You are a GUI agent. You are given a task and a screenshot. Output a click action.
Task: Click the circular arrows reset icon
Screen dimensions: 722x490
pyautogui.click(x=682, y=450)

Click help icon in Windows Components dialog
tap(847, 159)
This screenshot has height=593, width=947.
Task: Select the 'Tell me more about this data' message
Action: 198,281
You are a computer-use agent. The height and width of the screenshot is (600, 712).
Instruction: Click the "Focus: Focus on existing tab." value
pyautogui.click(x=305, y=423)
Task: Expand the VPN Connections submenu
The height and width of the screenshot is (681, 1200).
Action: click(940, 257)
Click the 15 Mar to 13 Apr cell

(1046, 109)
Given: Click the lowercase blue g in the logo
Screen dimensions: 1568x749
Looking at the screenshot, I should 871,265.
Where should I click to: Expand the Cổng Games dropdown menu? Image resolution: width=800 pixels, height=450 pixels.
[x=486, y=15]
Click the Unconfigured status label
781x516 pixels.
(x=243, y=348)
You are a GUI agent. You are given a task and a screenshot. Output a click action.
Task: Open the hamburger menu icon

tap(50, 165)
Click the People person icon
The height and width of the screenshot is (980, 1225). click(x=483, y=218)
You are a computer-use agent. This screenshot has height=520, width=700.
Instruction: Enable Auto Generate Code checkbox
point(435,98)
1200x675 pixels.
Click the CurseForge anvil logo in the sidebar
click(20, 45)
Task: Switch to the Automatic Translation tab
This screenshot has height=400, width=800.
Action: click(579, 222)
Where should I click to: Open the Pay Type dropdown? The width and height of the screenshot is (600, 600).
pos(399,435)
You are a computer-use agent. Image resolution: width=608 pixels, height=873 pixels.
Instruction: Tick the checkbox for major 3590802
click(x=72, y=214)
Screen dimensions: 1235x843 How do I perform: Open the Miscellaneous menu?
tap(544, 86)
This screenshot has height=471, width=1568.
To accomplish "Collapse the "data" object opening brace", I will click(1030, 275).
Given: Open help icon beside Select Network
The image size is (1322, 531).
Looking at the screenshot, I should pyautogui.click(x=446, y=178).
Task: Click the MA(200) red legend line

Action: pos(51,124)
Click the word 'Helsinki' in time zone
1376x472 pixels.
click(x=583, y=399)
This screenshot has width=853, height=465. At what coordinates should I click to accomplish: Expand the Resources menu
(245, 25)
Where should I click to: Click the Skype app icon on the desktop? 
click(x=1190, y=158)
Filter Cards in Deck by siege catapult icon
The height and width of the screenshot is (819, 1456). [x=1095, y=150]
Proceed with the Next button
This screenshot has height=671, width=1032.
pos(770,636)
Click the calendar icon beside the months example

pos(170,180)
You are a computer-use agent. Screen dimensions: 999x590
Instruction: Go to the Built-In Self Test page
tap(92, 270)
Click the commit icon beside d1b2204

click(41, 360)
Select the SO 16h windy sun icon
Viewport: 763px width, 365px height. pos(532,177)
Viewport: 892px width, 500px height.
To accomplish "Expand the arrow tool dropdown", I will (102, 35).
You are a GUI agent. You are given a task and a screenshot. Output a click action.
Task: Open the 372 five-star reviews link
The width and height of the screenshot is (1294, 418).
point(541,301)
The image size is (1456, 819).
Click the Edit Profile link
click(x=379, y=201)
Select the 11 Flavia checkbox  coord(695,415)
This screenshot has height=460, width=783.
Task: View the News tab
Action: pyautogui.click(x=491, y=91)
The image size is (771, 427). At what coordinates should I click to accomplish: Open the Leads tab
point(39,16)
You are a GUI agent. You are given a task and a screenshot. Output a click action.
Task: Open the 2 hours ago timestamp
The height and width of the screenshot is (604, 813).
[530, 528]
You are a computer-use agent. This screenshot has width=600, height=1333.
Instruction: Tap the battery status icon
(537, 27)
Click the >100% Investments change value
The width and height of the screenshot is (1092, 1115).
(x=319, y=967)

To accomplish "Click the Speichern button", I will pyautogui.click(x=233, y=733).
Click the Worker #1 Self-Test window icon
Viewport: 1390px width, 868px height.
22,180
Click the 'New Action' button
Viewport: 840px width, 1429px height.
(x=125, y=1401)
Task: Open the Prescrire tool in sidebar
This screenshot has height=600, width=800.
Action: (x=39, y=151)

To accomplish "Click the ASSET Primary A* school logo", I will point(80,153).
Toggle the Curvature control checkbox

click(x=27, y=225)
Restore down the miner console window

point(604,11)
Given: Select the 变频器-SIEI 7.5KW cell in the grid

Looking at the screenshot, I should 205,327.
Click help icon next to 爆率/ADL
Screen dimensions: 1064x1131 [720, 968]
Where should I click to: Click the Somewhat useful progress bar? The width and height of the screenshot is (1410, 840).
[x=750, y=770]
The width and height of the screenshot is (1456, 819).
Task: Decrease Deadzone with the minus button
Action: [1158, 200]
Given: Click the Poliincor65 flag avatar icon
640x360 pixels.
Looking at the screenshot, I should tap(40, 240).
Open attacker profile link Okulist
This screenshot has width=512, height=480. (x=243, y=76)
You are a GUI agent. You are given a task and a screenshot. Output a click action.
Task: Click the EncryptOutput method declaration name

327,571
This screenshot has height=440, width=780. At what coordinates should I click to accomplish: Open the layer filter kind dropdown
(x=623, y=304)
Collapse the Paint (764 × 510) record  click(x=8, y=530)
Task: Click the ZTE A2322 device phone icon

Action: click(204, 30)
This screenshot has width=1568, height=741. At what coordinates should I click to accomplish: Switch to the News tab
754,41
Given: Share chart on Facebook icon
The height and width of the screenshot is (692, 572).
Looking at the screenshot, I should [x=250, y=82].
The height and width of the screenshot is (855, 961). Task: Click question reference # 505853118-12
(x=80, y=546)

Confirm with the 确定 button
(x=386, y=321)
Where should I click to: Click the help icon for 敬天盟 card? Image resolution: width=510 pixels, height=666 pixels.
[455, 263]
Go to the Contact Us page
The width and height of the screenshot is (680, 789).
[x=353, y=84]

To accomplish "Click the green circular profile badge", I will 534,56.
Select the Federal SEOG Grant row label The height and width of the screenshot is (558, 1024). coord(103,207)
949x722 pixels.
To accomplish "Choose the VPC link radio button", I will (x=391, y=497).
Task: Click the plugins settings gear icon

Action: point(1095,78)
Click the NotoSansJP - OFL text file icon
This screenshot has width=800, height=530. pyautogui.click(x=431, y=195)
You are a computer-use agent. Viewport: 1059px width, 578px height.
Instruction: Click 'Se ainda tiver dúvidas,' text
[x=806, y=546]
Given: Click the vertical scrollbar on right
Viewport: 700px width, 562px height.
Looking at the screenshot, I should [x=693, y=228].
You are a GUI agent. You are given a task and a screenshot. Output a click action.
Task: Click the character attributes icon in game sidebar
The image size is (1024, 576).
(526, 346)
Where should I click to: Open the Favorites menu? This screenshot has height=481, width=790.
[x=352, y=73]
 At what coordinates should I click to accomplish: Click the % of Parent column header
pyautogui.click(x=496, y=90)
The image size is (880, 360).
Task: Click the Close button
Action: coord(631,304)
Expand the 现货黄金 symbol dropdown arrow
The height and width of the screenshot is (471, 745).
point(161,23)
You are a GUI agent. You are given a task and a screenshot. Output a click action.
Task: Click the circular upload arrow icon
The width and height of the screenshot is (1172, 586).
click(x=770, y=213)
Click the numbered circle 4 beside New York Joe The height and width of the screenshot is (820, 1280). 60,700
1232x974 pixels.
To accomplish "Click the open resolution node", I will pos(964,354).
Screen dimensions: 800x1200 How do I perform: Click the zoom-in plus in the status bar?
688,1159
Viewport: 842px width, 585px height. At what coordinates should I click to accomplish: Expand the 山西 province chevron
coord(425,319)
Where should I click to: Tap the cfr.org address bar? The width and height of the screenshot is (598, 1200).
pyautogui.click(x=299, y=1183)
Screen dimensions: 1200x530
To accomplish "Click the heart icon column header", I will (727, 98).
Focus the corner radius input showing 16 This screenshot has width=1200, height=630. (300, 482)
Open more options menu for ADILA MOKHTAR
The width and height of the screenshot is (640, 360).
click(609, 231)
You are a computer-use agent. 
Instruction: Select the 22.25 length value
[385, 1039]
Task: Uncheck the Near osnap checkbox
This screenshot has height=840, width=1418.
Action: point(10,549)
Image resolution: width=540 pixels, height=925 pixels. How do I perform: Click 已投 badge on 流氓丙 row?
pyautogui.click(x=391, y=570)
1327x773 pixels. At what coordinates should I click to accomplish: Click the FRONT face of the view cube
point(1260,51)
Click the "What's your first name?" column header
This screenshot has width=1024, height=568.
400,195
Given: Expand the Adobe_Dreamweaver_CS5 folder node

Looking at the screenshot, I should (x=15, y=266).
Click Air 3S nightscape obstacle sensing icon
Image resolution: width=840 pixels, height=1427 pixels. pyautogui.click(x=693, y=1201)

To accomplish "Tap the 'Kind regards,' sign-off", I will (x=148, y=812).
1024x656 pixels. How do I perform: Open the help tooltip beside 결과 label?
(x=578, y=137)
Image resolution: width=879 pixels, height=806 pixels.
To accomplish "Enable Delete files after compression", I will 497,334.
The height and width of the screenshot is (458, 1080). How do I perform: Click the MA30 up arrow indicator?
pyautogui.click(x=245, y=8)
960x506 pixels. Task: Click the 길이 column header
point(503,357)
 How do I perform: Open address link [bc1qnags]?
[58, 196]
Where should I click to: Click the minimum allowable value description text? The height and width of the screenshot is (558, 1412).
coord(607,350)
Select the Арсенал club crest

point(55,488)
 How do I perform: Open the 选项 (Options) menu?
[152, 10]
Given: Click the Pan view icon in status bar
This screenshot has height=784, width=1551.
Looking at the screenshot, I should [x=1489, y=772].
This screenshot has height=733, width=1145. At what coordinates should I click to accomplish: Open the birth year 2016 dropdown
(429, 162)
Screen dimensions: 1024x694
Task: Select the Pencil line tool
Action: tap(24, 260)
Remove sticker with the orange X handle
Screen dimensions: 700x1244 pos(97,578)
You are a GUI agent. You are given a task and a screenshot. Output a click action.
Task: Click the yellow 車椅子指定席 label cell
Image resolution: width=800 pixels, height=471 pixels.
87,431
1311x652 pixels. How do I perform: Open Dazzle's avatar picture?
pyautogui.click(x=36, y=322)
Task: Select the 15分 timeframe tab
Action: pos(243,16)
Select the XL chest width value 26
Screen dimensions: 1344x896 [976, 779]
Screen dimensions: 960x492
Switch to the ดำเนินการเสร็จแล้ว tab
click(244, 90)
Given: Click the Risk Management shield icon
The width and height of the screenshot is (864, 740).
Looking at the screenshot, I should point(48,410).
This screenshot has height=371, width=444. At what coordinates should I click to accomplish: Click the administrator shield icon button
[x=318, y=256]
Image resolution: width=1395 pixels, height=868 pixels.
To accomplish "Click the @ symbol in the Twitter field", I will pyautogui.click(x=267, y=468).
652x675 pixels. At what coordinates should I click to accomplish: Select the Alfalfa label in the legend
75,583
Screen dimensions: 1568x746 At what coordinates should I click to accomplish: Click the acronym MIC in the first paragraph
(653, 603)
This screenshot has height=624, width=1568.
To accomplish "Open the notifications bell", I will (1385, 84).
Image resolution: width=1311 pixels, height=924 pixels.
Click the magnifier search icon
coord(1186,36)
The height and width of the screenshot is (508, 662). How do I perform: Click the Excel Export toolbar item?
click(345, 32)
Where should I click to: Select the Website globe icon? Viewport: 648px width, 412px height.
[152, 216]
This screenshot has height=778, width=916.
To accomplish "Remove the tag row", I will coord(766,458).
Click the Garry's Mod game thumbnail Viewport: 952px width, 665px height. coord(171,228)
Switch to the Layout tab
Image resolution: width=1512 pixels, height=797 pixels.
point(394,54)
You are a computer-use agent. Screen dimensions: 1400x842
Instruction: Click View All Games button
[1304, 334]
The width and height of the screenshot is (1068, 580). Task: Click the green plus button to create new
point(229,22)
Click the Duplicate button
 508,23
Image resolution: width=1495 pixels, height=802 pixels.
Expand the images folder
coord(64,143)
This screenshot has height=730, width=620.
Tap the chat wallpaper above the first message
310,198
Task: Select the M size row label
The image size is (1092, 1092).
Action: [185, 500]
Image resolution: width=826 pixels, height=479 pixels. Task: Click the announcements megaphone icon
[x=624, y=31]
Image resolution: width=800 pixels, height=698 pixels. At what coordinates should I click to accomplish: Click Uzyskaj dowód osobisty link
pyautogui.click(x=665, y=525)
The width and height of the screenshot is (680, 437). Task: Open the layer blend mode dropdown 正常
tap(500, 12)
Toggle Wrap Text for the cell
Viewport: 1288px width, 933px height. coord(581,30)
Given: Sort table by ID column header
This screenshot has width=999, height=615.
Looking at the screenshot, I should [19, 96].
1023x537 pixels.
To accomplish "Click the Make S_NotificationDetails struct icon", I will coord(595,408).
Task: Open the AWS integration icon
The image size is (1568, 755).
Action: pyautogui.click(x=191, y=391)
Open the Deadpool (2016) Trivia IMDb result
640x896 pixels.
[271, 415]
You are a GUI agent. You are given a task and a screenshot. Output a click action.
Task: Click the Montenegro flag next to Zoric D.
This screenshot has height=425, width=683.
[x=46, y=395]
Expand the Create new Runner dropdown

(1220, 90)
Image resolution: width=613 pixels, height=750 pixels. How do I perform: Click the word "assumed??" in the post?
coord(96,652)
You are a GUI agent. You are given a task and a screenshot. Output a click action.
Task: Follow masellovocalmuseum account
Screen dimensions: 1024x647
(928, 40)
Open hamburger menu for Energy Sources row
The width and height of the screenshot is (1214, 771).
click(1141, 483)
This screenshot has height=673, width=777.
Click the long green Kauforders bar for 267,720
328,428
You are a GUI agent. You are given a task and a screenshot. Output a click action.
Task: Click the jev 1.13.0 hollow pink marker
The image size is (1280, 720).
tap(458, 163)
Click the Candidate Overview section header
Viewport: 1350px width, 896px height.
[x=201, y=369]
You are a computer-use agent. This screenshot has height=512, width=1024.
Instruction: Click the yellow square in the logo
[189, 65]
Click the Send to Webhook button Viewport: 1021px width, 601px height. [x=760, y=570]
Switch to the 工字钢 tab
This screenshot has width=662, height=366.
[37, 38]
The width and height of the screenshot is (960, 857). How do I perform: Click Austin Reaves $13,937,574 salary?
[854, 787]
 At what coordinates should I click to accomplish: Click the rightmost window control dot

##########

What the task requires:
Each line above, from the one that contains "Instruction: Click the yellow" to the last line of the records, should be repeated exactly. Leave out all others.

Finished task:
Instruction: Click the yellow square in the logo
[189, 65]
Click the Send to Webhook button Viewport: 1021px width, 601px height. [x=760, y=570]
Switch to the 工字钢 tab
This screenshot has width=662, height=366.
[37, 38]
The width and height of the screenshot is (960, 857). How do I perform: Click Austin Reaves $13,937,574 salary?
[854, 787]
 At what coordinates should I click to accomplish: Click the rightmost window control dot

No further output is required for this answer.